Opening with a bleak examination of Obama’s first term in office, Double Down excellently dispels the preconception that incumbency advantage would allow him to triumph again in November 2012. Detailing Obama’s fractious relationship with an angry and deeply partisan House of Representatives that had reduced him to having virtual lame duck status, his negotiations with John Boehner and a breakdown of trust amongst his closest advisors; Heilemann and Halperin set an excellent scene for what would have to be a hard fought election. While in 2008 Obama was arguably a vessel, an antidote for the havoc wreaked by George W. Bush, in 2012 he was fighting for something far greater: himself.

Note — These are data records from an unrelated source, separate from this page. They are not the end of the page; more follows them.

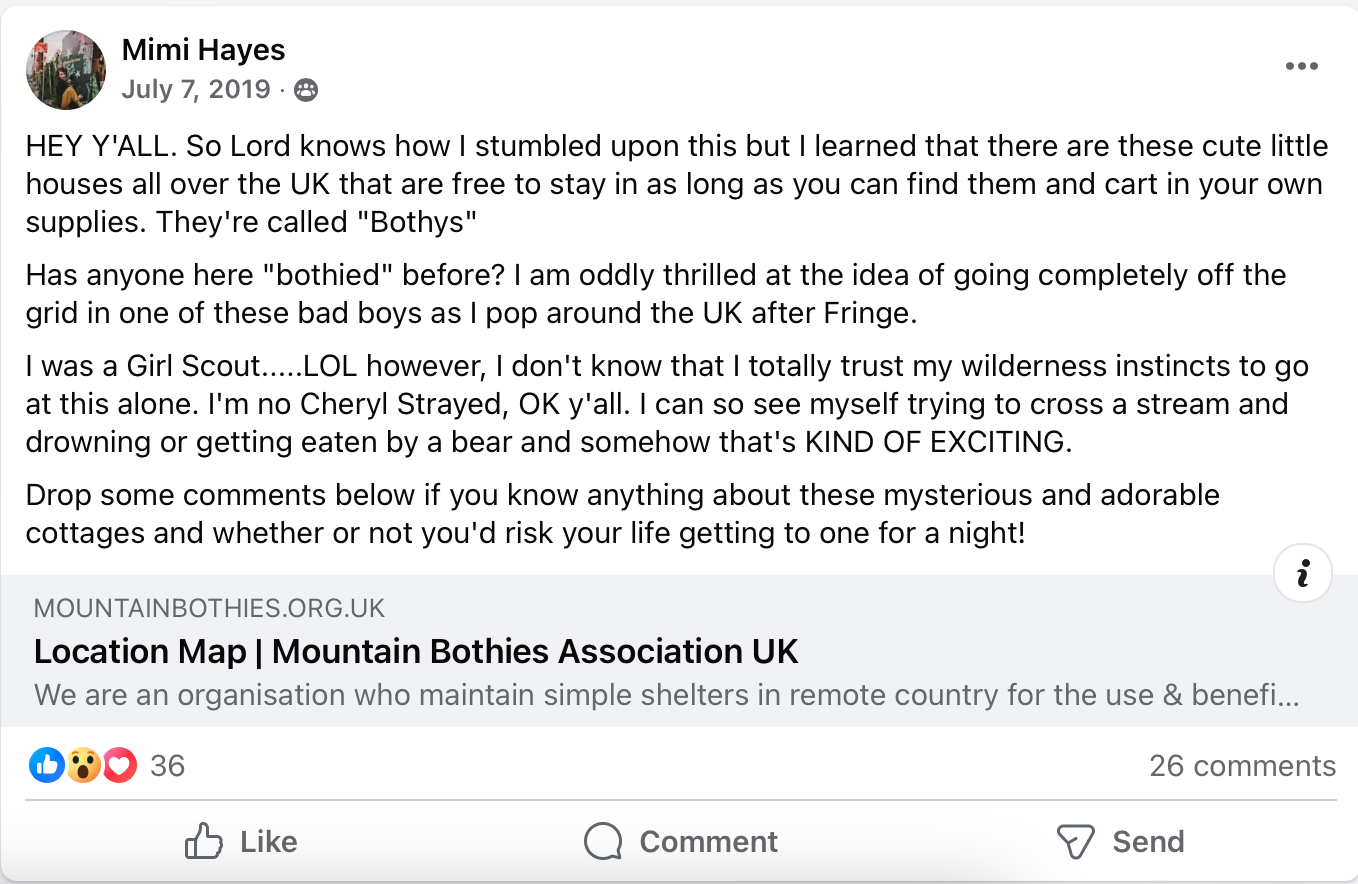The width and height of the screenshot is (1358, 884).
Task: Open the Location Map link preview title
Action: [x=416, y=652]
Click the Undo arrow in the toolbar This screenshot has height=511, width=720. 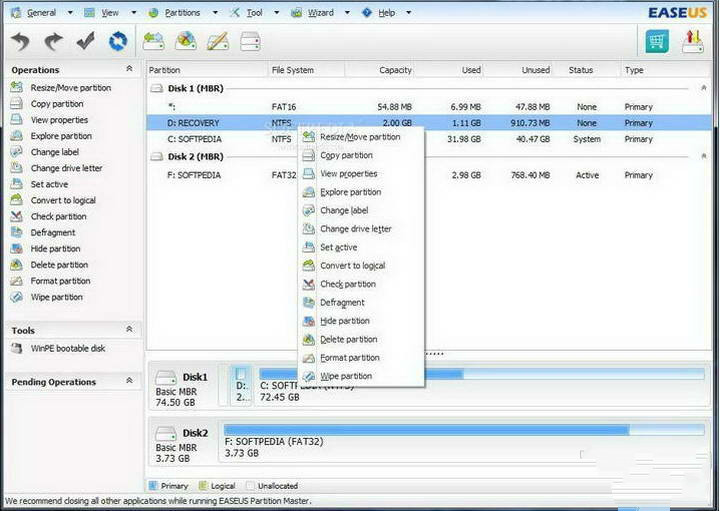[x=22, y=41]
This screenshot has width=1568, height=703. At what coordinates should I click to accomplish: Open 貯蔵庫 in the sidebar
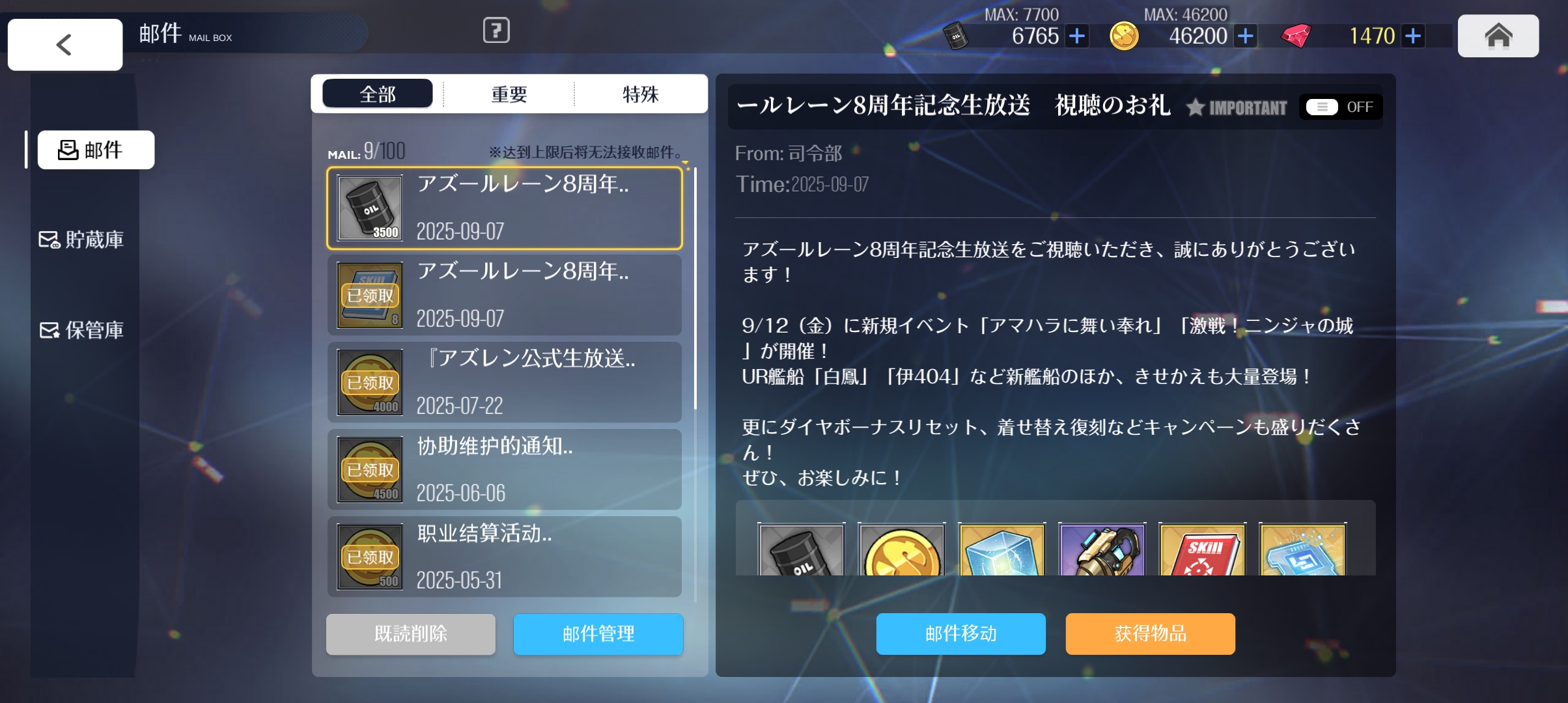point(81,240)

However, it is only in its second section that Double Down really begins to shine. Examining each member of the veritable conservative freak show that the Republican primaries were, its chapters aptly demonstrate how (generally) weak the field of GOP challengers really were. The portraits it paints of each candidate are revealing, and go far beyond the public image most of us are familiar with based on media interviews and televised debates. The two authors go far deeper than the general assumption that the likes of Michele Bachmann and Herman Cain were simple loons, aptly demonstrating the many inadequacies which ultimately precluded them from holding high office.
At times the book bordered on the politically tragic, particularly the deconstruction of Governor Jon Huntsman Jr’s doomed bid for the GOP’s presidential nomination. Also noteworthy are Governor Romney’s almost non-stop string of gaffes that ranged from the simply unfortunate to the disastrous and potentially lethal: think the infamous “47 percent” comment, and the issuing of a point scoring statement directed against the Obama administration in the immediate aftermath of a terrorist attack against the US diplomatic mission in Benghazi, Libya – seemingly putting politics ahead of the murdered diplomats’ recently bereaved families.
Throughout, Governor Romney is presented as being an essentially decent, but politically inept presidential candidate. His campaign was severely hampered by the influences of those with far greater gravitas than he himself had: Clint Eastwood, Donald Trump, and Chris Christie particularly stood out. The paragraphs dedicated to Governor Christie are of particular interest. Often portraying him unflatteringly as a cantankerous egotist, the authors also question his ability to maintain even a basic veil of appropriateness. Examples include Christie engaging in public profanity-laden screaming matches with Romney aides, and at one time, chasing an offending constituent down a boardwalk while aggressively brandishing an ice-cream cone at him. The juxtaposition of these images with Governor Christie’s pre-Bridgegate image as the Republican Party’s only candidate capable of beating Hillary Rodham Clinton in 2016’s presidential election make for an interesting contrast.
Double Down was an excellent book that I thoroughly enjoyed. While to a certain extent acronym heavy, it was for the most part easy to follow and went far beyond a dry dissection of America’s most recent presidential election. Heavily focused on the human side of the campaigns they wrote about, Heilemann and Halperin interviewed over four hundred individuals. These included candidates, aides, and staffers. To ensure a high level of candour, all those involved were guaranteed complete anonymity. It is essential reading for all those interested in how President Obama won a second term in the White House and who Governor Romney was beyond the headlines.
Double Down would be particularly useful for A-Level Government and Politics students taking modules in US politics. Covering a wide range of subjects including elections, pressure groups and lobbyists, PACs, the contemporary Republican and Democratic parties, and campaign finance; it is one of the best pieces of reading on contemporary US political history students and a wider audience can find.